I was a curious little boy. Sent to the proper places. And went to most improper ones. Secret and sinful and I even worked once. I think it is quite a common thing, start at the bottom. He, ha, haw, eke. But when you have so many problems it's not easy to be distracted into the past. I was a spoiled child I should suppose. Quickly given to lies. And gross falsehoods to teachers, mostly out of fear I guess. But what would I have done without the odd lie these days. I remember a teacher telling me I pouted and was ugly. Which wasn't true. I was an extremely handsome, curious child. Teachers are insensitive to true beauty.

"What's your name?"

"Gertrude."

"May I call you Gertrude?"

"Yes."

"Gertrude, will you give me another Gold Label and a pint of porter?"

"Yes."

I went to a proper preparatory school, preparing for college. I never felt that these schools were good enough for me. I was aloof. Never seeking friends. But my silence was noticed by the teachers and they thought that I was a shifty article and once I heard them telling very rich boys to stay away from me because I wasn't a good influence. Then I got older and bolder. A wanton girl who had pock marks on her face and stubs of hair all up her legs when I thought girls' legs were always nice and smooth, took me into the city from the suburbs where I lived and we drank in bars.
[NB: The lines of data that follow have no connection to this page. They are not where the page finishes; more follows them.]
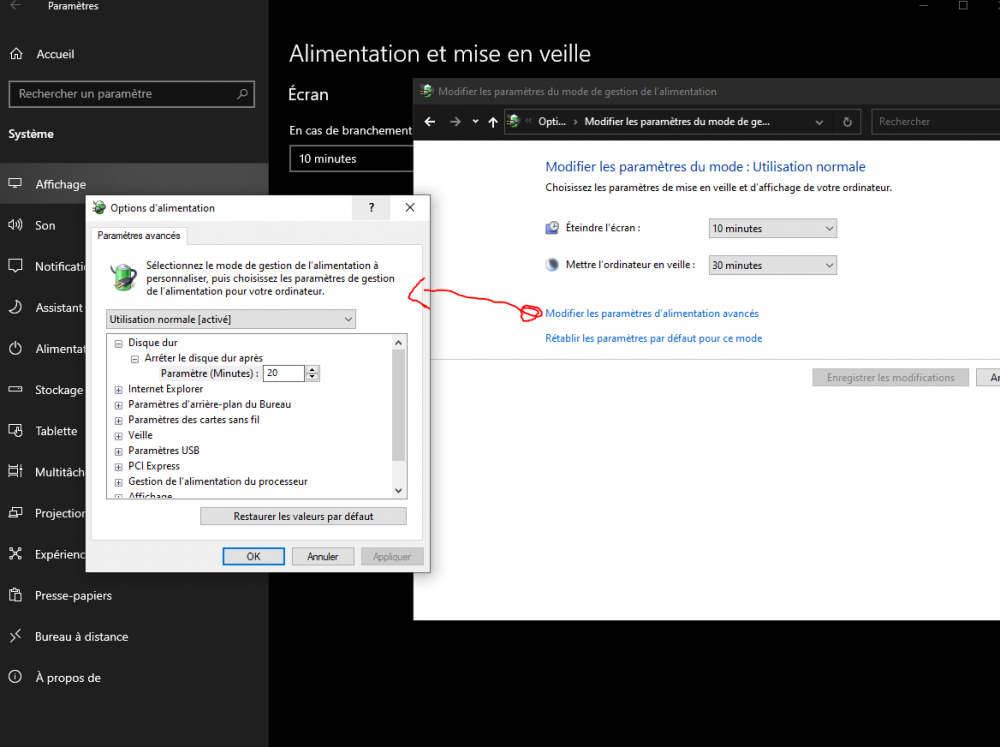Open the Mettre l'ordinateur en veille dropdown

click(772, 266)
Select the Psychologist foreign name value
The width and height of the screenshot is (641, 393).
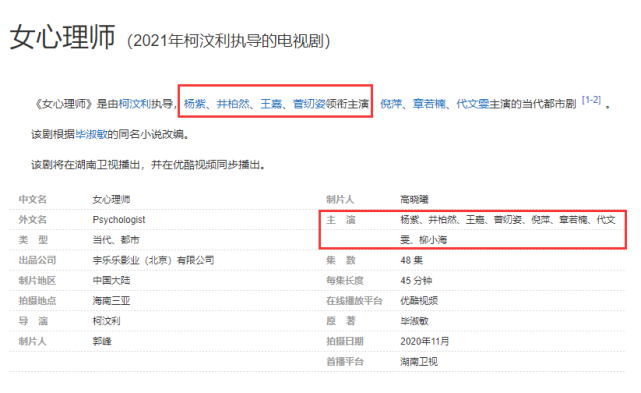pos(119,220)
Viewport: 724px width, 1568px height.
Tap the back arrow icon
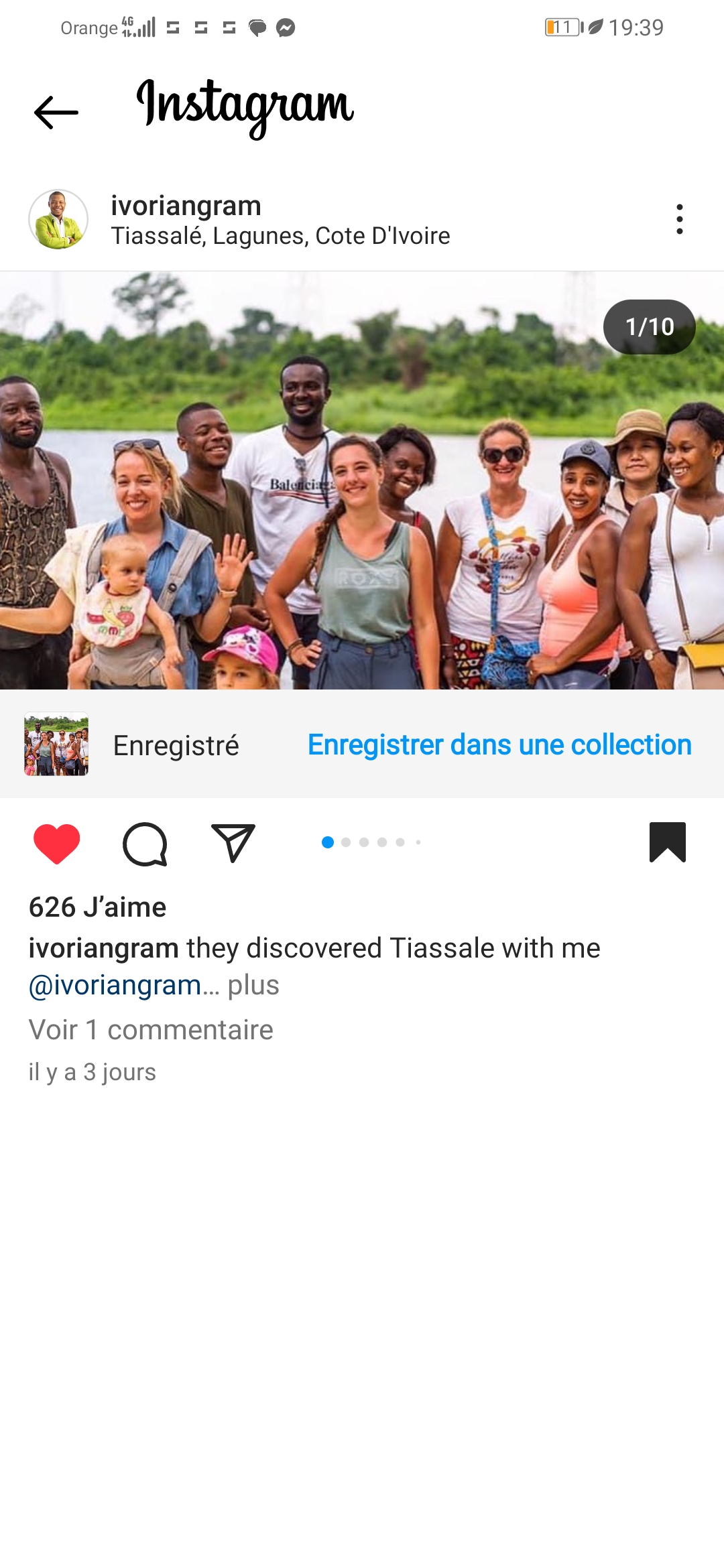click(56, 112)

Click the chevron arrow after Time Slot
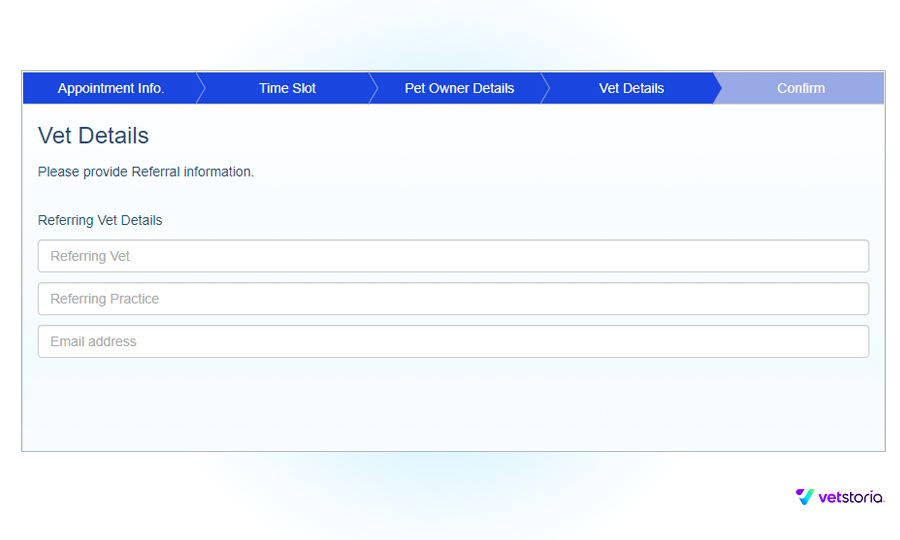coord(374,88)
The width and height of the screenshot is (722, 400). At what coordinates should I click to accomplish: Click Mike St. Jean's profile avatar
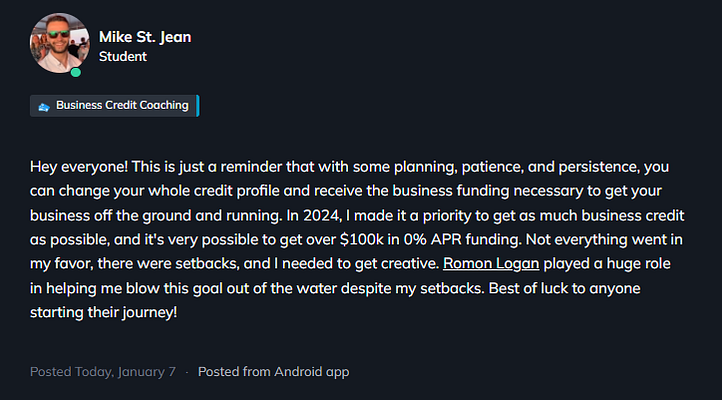click(62, 43)
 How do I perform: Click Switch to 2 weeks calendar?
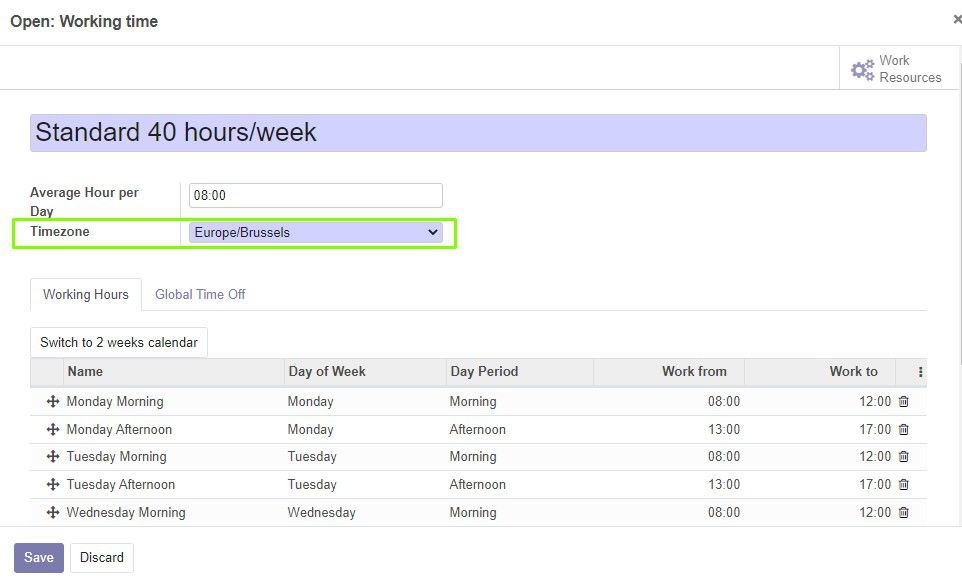point(119,342)
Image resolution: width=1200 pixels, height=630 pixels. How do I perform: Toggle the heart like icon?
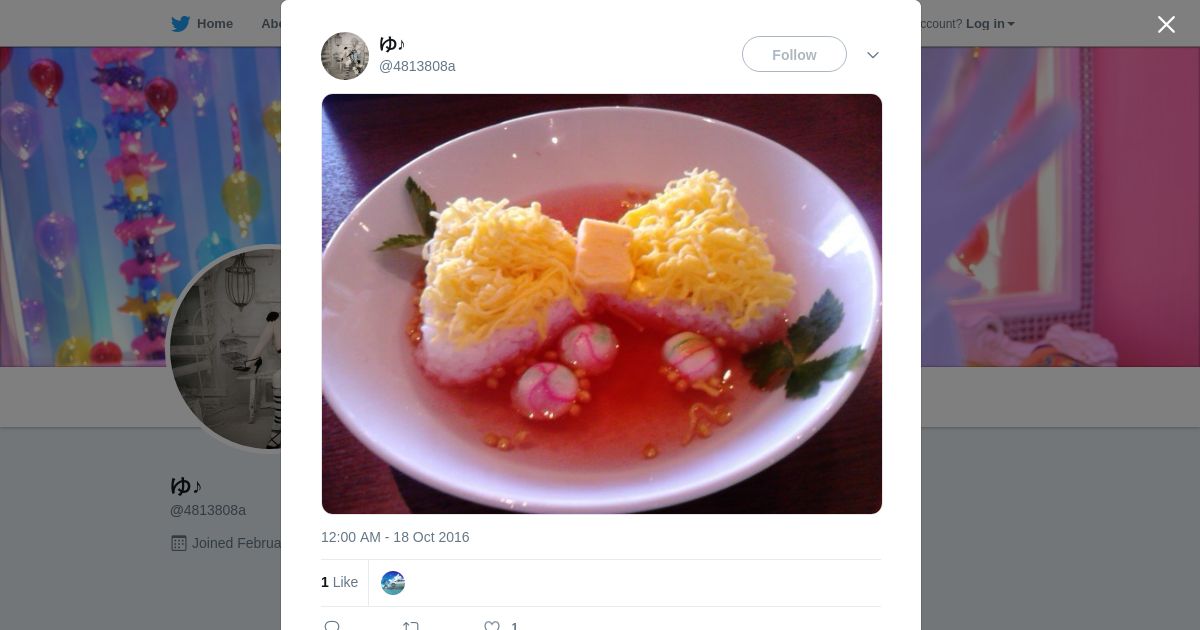[492, 626]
When she felt all pally and possessive and sensing my reserve and fright she said that I ought not to wear a striped tie with a striped shirt and I kept saying to myself, hiding the hurt, that I just put on the shirt quickly and the tie in a rush. And when we went home together on the subway train she slept with her head on my shoulder. I felt embarrassed because she looked old and tough. A girl who ran away, was expelled from schools and smoked when she was twelve. And me, I was always somehow getting to know these girls, not out of sex or sin, but because their souls were fetched up out of them by dismal sodas and dances and they would see me with my big, shrewdless eyes and come and invite me to sneak a cigarette or drink.

"Gertrude, you're very good behind the bar. I want a really big lash of Gold Label.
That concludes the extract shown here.